Speech Transcription

The Video Intelligence API can transcribe speech to text from supported video files.

Video Intelligence speech transcription supports the following features:

  • Alternative words: Use the maxAlternatives option to specify the maximum number of options for recognized text translations to include in the response. This value can be an integer from 1 to 30. The default is 1. The API returns multiple transcriptions in descending order based on the confidence value for the transcription. Alternative transcriptions do not include word-level entries.

  • Profanity filtering: Use the filterProfanity option to filter out known profanities in transcriptions. Matched words are replaced with the leading character of the word followed by asterisks. The default is false.

  • Transcription hints: Use the speechContexts option to provide common or unusual phrases in your audio. Those phrases are then used to assist the transcription service to create more accurate transcriptions. You provide a transcription hint as a SpeechContext object.

  • Audio track selection: Use the audioTracks option to specify which track to transcribe from multi-track audio. This value can be an integer from 0 to 2. Default is 0.

  • Automatic punctuation: Use the enableAutomaticPunctuation option to include punctuation in the transcribed text. The default is false.

  • Multiple speakers: Use the enableSpeakerDiarization option to identify different speakers in a video. In the response, each recognized word includes a speakerTag field that identifies which speaker the recognized word is attributed to.

Request Speech Transcription for a Video

Protocol

To perform speech transcription, make a POST request to the v1/videos:annotate endpoint.

The example uses the gcloud auth application-default print-access-token command to obtain an access token for a service account set up for the project using the Google Cloud Platform Cloud SDK. For instructions on installing the Cloud SDK, setting up a project with a service account see the Quickstart.

# [INFORMATION SUPPLIED]
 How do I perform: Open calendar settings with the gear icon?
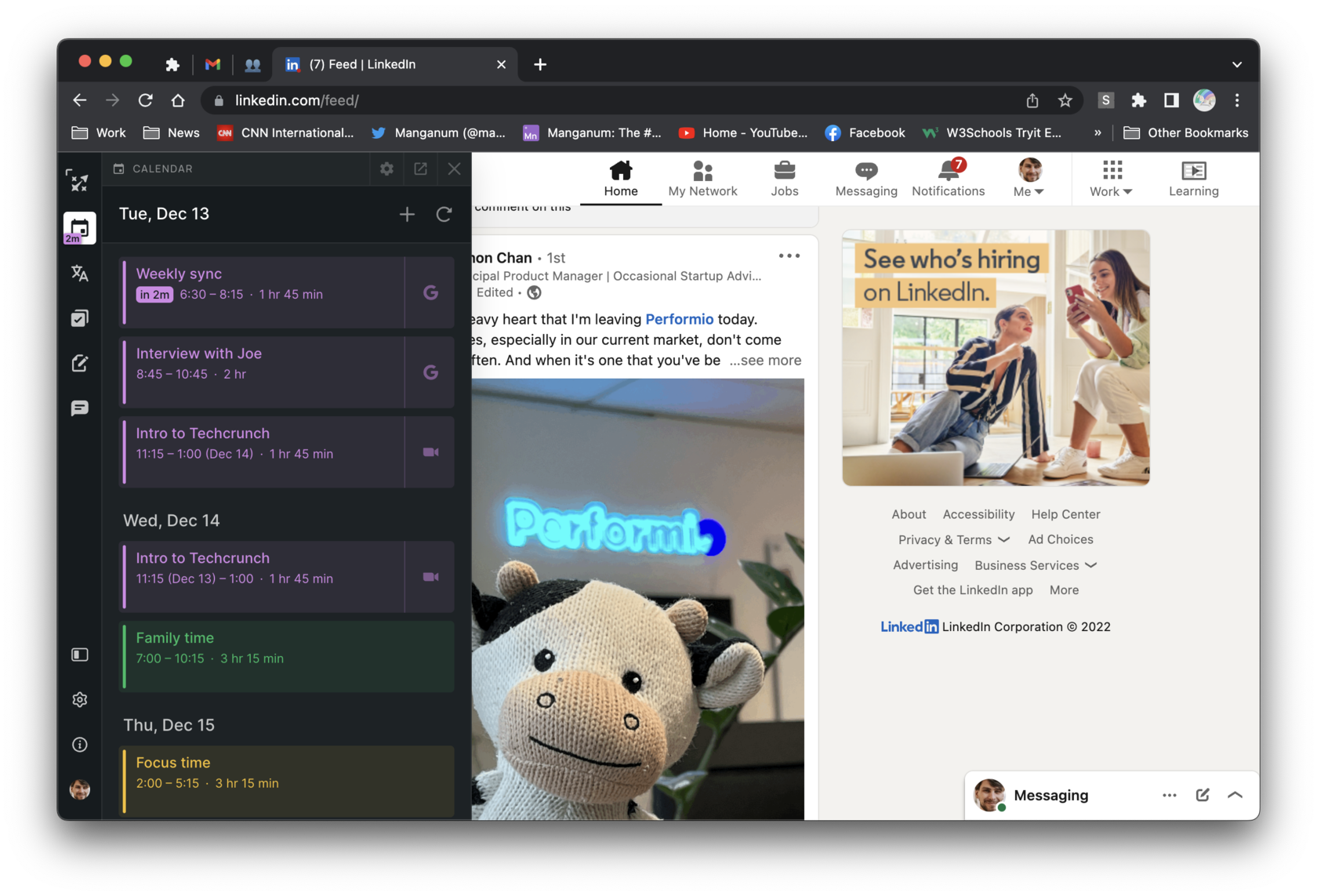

# [THE TASKS]
1. Rewrite the paragraph of the speech transcription page that begins "Alternative words: Use the maxAlternatives option" as a short bulleted list that keeps its main facts.
2. Write down the passage of the speech transcription page between "Video Intelligence speech" and "include word-level entries.", inclusive.

# [TASK SOLUTIONS]
1.
- The maxAlternatives option sets the maximum number of recognized-text alternatives in the response.
- It accepts an integer from 1 to 30, with a default of 1.
- Multiple transcriptions are returned in descending order of confidence.
- Alternative transcriptions have no word-level entries.

2.
Video Intelligence speech transcription supports the following features:

  • Alternative words: Use the maxAlternatives option to specify the maximum number of options for recognized text translations to include in the response. This value can be an integer from 1 to 30. The default is 1. The API returns multiple transcriptions in descending order based on the confidence value for the transcription. Alternative transcriptions do not include word-level entries.